Written tasks:
a - Copy everything in the car-buying article from "Buying a car?" down to "you buy a car?".
b - Answer these questions from the car-buying article:
(i) What position does Karen Rimmer hold at PSG Insure?
(ii) What type of insurance cover does she say is part of taking the proper precautions?
(iii) Which buyers does the article warn against skipping car insurance to cut costs?
c - According to the car-buying article, why must car buyers in South Africa put financial protection against the risks of the road first?
--- Start Quoted passage ---
Ina Opperman

By Ina Opperman

Business Journalist

Buying a car? Keep this in mind

Buying a car is about much more than getting financing and signing on the dotted line. What must you remember when you buy a car?

If you are buying a car, there are various things to keep in mind to ensure you do not end up out-of-pocket instead of enjoying your new wheels. It is a substantial commitment to buy a car, especially since it extends beyond paying back the entity that financed the car.

South African car buyers do not always think about everything before they buy a car, Karen Rimmer, head of distribution at PSG Insure, says. “In South Africa, with its high road accident ratio and high crime rate, car buyers must prioritise being financially protected against the risks of the road.”

She says part of taking the proper precautions involves taking out comprehensive insurance cover, which comes with its own set of responsibilities. First-time car buyers must beware of skipping car insurance as a way of cutting costs.
--- End Quoted passage ---
--- Start Data ---
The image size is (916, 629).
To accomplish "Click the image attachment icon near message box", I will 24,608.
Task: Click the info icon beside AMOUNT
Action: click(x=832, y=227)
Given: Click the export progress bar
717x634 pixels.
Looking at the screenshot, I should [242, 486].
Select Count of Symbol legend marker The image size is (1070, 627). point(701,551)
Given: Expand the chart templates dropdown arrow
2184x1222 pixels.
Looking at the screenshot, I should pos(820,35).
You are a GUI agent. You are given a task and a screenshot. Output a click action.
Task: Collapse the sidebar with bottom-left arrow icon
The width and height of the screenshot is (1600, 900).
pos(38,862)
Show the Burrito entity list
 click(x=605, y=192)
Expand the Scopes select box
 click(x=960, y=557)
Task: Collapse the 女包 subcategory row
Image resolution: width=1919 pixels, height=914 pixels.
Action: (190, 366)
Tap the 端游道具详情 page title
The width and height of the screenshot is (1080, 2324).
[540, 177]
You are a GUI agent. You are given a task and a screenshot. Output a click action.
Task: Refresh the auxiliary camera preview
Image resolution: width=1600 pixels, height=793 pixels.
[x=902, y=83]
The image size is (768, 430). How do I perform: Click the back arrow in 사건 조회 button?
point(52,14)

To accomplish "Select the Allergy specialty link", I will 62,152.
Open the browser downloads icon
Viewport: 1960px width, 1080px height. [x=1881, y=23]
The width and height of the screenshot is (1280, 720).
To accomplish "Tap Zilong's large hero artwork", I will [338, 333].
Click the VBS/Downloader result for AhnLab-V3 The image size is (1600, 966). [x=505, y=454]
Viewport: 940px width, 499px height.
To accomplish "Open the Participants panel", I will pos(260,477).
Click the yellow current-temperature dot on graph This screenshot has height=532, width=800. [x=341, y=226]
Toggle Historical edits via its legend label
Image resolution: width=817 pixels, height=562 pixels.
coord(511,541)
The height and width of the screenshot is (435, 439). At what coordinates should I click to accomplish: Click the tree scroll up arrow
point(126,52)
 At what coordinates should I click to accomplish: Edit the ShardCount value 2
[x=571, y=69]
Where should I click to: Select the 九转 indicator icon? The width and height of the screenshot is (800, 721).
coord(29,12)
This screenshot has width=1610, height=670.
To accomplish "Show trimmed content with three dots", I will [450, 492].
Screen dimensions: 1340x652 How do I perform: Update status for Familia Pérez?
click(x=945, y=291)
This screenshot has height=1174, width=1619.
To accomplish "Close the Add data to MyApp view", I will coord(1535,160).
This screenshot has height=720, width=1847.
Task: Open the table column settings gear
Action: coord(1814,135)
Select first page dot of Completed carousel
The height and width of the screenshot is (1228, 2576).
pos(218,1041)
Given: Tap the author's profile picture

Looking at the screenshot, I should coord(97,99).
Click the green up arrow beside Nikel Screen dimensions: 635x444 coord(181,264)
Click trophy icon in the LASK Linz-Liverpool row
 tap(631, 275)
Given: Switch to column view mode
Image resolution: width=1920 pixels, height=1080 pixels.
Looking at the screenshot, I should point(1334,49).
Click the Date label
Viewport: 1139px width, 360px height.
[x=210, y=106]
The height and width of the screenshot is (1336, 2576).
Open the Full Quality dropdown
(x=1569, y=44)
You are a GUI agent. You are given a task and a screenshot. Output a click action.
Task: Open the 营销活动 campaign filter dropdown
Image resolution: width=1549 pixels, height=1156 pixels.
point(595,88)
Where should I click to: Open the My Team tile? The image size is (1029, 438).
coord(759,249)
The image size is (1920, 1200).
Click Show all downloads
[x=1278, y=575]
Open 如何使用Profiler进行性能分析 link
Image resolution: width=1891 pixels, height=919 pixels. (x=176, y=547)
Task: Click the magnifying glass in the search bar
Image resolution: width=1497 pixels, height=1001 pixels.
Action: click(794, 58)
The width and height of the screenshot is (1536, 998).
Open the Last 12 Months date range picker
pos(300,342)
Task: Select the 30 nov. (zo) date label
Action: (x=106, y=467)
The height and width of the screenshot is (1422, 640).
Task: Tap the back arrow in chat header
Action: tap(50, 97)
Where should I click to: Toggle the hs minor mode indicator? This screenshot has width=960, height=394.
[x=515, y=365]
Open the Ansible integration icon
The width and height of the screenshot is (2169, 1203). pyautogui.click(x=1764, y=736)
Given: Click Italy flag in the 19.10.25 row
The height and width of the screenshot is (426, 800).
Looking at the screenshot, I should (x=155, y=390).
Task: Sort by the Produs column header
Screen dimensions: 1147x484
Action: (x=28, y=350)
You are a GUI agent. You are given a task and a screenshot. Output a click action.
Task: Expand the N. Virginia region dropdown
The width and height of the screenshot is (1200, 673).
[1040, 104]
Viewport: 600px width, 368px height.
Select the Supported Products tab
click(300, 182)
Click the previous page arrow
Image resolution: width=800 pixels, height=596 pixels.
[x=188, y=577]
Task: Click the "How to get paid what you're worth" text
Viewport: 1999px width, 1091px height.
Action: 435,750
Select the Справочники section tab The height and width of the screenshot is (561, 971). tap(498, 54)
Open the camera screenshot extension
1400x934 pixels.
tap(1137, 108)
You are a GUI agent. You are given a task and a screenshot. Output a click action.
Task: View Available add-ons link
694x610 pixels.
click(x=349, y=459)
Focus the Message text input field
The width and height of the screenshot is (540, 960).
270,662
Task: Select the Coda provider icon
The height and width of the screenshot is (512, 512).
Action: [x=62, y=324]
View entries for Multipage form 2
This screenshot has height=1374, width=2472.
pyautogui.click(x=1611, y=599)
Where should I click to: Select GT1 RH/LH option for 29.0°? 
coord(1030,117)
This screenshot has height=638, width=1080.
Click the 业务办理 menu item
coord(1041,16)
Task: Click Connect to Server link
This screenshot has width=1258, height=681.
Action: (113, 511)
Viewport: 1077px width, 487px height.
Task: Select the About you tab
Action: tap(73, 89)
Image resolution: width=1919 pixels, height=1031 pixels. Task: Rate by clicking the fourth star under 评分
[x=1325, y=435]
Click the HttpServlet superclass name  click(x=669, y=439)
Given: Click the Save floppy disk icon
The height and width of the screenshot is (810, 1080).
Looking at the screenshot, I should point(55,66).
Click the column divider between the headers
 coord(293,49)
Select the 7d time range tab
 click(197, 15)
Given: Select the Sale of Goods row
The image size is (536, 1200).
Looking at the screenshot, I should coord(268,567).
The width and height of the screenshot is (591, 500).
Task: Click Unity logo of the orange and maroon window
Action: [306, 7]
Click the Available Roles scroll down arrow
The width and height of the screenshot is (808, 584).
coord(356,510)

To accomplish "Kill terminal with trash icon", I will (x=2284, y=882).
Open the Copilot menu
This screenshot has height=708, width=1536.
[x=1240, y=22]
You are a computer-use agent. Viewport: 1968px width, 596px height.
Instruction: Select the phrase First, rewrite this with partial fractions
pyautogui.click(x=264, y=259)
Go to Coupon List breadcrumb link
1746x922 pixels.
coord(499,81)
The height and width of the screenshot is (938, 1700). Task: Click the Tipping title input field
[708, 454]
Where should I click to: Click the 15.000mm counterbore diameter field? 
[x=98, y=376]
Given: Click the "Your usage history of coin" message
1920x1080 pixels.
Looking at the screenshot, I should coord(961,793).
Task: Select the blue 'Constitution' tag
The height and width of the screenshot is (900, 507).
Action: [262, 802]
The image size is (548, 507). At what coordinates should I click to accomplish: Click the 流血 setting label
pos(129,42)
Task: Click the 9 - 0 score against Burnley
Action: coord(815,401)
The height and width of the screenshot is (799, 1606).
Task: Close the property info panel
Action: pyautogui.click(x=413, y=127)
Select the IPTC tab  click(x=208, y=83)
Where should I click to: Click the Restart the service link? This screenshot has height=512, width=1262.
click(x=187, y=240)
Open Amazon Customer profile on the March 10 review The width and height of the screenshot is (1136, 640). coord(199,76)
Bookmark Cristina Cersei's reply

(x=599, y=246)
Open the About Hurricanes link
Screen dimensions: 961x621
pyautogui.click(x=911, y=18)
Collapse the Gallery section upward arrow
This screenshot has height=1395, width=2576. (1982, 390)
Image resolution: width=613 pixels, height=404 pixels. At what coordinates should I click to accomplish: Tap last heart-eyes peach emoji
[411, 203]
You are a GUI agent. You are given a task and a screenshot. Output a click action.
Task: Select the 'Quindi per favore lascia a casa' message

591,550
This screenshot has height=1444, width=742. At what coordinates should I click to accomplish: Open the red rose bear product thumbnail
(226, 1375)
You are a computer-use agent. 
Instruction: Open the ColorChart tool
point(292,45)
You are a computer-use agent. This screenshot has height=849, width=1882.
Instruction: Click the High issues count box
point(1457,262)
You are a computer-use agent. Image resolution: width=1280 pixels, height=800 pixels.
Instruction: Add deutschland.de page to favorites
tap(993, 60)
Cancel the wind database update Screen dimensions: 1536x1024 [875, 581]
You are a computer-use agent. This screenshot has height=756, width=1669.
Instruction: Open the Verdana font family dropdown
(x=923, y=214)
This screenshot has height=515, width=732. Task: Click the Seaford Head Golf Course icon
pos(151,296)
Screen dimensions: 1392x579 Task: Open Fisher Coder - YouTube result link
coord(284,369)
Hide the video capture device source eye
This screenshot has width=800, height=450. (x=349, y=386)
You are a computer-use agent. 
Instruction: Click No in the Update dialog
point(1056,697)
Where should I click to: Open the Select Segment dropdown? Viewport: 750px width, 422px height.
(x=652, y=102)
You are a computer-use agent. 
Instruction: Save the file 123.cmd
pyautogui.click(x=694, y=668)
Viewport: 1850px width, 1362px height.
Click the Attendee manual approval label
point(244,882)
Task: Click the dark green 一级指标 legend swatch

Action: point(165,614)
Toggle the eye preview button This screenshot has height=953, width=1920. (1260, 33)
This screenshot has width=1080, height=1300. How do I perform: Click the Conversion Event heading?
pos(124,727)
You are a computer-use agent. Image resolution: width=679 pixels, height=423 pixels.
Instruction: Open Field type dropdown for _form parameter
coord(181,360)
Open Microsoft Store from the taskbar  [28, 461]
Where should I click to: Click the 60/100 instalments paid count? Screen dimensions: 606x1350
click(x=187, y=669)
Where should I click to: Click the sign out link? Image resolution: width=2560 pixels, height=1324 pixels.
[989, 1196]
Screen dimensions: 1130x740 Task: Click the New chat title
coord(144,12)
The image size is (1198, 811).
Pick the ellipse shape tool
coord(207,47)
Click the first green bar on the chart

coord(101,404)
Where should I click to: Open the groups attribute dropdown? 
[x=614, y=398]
--- End Data ---
Solutions for each task:
a -
Buying a car? Keep this in mind

Buying a car is about much more than getting financing and signing on the dotted line. What must you remember when you buy a car?

b -
(i) Head of distribution
(ii) Comprehensive insurance cover
(iii) First-time car buyers

c - South Africa has a high road accident ratio and a high crime rate, so car buyers there need to be financially protected against those risks.